Barrow, Ballycoam, Co. Kilkenny
Co. Kilkenny |
Barrows
In the townland of Ballycoam, a burial mound that survived long enough to be mapped twice has since quietly ceased to exist.
A barrow, in Irish archaeological terms, is a mounded earthwork raised over a burial, sometimes prehistoric in origin and often persisting in the landscape for millennia. This particular example did persist, at least in outline, through the nineteenth and twentieth centuries. But satellite imagery captured between 2005 and 2012 shows the ground levelled, the mound gone.

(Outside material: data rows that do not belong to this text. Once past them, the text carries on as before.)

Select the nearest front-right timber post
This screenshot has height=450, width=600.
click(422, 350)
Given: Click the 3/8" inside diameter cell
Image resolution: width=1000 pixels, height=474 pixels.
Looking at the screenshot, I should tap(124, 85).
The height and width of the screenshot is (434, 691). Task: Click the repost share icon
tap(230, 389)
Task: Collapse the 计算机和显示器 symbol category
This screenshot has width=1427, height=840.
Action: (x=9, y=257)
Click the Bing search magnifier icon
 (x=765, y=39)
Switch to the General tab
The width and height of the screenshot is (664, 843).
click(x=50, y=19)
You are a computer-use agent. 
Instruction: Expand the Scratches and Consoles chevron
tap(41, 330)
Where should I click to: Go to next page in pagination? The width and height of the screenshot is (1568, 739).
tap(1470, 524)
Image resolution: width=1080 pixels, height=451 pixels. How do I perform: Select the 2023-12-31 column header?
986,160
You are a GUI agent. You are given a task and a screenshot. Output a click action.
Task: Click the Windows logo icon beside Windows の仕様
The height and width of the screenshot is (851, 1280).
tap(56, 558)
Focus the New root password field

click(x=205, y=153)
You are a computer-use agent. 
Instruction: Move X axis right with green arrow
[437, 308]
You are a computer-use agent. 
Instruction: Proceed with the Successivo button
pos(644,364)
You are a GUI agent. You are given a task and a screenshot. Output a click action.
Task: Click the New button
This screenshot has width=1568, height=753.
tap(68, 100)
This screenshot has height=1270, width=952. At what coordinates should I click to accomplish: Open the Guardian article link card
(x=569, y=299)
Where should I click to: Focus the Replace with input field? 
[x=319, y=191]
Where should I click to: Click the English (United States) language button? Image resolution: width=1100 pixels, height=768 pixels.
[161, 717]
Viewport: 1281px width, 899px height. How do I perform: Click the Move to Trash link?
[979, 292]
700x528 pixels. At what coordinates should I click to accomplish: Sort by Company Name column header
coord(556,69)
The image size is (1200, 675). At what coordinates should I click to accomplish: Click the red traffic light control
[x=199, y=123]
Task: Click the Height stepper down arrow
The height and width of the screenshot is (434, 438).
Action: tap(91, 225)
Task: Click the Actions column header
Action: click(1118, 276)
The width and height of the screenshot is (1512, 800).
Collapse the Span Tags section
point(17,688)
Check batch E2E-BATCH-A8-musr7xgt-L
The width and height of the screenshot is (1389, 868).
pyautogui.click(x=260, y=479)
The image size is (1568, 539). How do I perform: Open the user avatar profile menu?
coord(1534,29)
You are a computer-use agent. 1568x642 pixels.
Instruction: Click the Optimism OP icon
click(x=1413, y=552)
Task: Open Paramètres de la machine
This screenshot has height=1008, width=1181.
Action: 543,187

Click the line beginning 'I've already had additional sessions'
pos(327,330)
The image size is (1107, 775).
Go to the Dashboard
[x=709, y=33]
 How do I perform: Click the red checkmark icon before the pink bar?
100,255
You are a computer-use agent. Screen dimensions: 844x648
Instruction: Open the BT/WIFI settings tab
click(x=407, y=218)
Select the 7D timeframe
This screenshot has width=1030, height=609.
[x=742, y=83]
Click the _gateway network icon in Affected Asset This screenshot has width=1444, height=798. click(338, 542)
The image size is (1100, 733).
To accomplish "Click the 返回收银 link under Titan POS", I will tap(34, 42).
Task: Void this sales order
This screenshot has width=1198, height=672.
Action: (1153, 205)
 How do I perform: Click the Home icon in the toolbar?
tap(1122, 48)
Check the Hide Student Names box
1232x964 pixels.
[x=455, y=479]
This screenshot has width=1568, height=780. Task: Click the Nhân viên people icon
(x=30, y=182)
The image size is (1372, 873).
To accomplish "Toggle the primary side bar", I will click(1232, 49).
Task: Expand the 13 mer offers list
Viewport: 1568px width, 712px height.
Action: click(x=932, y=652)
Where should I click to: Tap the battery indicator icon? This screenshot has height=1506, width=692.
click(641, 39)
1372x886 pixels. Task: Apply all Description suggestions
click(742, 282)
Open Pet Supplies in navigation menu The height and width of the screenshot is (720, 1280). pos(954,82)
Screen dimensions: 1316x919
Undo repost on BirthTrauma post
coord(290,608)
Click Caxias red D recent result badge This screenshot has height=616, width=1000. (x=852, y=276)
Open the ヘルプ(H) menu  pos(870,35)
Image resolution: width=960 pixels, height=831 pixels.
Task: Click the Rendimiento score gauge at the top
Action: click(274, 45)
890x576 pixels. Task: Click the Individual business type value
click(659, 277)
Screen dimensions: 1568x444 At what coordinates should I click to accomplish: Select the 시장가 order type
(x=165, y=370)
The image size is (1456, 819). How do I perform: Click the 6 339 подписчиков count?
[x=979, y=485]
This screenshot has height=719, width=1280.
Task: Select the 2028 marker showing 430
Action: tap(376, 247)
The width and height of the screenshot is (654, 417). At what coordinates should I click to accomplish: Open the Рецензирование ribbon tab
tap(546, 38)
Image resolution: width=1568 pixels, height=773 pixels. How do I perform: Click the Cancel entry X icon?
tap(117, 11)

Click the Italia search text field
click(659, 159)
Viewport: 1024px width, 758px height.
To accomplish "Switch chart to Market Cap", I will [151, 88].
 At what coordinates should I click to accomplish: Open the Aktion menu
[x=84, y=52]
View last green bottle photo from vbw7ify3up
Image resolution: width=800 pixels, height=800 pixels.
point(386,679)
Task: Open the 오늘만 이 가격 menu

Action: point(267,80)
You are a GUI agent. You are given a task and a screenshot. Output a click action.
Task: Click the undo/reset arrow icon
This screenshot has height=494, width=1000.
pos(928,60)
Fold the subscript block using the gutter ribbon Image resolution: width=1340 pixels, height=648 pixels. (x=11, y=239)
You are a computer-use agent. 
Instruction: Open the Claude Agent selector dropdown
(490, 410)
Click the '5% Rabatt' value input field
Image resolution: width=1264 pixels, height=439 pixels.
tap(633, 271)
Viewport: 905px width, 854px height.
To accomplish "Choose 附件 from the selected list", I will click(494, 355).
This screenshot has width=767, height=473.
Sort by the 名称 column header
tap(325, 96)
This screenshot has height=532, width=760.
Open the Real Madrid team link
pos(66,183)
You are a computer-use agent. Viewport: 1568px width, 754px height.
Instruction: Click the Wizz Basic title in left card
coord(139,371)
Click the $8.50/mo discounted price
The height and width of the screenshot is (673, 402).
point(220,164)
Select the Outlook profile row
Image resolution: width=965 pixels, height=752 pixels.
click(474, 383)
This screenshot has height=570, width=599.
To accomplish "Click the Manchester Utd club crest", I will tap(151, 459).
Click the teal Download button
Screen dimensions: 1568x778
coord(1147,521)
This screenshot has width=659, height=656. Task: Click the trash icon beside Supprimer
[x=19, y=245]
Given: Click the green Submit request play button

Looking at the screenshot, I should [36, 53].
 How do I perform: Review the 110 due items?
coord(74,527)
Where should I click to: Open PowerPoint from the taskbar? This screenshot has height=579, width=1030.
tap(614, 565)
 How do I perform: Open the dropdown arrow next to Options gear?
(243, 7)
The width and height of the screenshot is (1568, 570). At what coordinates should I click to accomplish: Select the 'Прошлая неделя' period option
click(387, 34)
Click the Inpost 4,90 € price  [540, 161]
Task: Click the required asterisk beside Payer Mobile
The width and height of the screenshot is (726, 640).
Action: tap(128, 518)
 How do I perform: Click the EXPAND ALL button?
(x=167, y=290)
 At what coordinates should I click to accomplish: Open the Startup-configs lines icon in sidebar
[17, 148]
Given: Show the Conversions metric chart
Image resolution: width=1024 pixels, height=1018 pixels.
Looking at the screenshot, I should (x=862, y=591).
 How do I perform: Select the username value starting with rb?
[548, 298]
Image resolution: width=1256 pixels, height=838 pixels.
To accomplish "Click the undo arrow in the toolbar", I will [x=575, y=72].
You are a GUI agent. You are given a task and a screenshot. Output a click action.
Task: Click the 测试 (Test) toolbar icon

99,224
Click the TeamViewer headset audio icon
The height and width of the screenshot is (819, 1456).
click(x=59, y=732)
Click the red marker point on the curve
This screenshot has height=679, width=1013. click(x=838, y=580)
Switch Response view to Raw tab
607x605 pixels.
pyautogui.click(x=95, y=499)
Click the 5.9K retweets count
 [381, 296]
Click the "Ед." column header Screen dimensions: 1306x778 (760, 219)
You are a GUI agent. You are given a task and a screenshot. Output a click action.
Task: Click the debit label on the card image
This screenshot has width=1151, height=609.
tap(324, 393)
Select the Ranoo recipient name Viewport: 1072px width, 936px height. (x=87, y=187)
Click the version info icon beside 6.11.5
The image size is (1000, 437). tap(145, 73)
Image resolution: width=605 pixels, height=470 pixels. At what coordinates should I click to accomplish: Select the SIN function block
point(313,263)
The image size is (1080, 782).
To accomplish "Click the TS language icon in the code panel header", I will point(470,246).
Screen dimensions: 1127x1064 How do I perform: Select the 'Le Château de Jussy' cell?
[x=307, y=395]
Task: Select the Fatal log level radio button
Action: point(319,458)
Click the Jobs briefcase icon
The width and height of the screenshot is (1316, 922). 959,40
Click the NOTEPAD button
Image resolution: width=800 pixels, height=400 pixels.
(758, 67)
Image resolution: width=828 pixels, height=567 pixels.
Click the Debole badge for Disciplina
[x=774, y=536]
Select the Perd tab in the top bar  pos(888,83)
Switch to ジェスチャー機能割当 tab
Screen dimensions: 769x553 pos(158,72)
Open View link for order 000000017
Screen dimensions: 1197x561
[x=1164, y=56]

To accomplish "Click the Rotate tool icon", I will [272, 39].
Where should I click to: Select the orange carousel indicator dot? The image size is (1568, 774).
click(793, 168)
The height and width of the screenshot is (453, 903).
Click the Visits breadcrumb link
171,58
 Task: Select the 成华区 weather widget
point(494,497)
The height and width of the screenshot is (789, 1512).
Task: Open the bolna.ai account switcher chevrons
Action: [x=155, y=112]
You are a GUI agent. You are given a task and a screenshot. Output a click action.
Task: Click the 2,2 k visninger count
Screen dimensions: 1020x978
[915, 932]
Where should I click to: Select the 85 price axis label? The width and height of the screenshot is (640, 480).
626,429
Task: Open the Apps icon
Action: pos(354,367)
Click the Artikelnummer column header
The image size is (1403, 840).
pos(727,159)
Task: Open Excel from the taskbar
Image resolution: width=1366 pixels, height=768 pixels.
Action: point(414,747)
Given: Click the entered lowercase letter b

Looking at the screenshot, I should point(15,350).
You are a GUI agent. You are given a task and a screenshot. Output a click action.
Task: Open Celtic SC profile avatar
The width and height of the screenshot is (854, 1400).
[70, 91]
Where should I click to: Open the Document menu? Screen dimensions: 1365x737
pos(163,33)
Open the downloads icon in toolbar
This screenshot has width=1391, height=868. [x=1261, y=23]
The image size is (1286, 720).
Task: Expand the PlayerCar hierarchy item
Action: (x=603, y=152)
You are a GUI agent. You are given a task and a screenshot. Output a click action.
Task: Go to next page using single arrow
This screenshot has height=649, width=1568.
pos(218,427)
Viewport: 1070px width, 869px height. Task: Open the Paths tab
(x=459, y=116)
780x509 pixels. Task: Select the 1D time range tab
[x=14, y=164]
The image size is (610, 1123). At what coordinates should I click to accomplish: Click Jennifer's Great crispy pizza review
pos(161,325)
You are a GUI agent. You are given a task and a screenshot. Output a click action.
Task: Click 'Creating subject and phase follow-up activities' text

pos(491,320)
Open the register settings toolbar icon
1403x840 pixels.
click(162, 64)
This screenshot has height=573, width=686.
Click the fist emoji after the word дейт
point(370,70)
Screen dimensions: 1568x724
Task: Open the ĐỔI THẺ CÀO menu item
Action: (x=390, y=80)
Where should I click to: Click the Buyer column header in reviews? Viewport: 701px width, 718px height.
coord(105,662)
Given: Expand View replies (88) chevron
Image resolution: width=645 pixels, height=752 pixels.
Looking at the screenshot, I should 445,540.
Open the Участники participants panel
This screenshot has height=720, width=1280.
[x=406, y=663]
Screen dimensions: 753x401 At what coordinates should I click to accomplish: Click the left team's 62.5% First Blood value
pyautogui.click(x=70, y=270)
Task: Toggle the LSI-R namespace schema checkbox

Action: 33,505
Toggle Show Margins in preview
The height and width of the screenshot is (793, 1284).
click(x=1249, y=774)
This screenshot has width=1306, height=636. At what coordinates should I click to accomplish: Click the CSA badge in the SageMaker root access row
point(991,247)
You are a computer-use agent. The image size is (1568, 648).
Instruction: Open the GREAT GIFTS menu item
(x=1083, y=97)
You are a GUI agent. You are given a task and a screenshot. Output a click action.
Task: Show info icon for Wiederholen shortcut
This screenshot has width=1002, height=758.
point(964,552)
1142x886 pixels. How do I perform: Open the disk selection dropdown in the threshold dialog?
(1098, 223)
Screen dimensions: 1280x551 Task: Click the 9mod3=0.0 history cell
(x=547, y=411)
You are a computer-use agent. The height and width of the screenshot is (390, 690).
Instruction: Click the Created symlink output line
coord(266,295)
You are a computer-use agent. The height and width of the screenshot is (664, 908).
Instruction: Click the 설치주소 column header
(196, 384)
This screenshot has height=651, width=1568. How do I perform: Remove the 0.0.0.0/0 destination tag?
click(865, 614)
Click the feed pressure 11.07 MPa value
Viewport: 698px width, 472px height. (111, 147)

The site appears on the first edition Ordnance Survey six-inch map of 1839, recorded as an irregular curvilinear enclosure with a field boundary running along its northern to north-north-west edge. By the time a later map was produced in 1948, the enclosure had taken on a more clearly circular form, measuring roughly twenty-five metres in diameter, with the field boundary to the north-north-west bending around it in a slight kink, and further boundaries running along the southern and western sides. That kink is telling. It suggests farmers in the intervening century had been working around the feature rather than through it, acknowledging its presence in the way that field patterns in Ireland so often quietly encode older arrangements of the land. The boundaries to the south and west were removed alongside the monument itself, erasing not just the barrow but the small negotiation the landscape had made with it.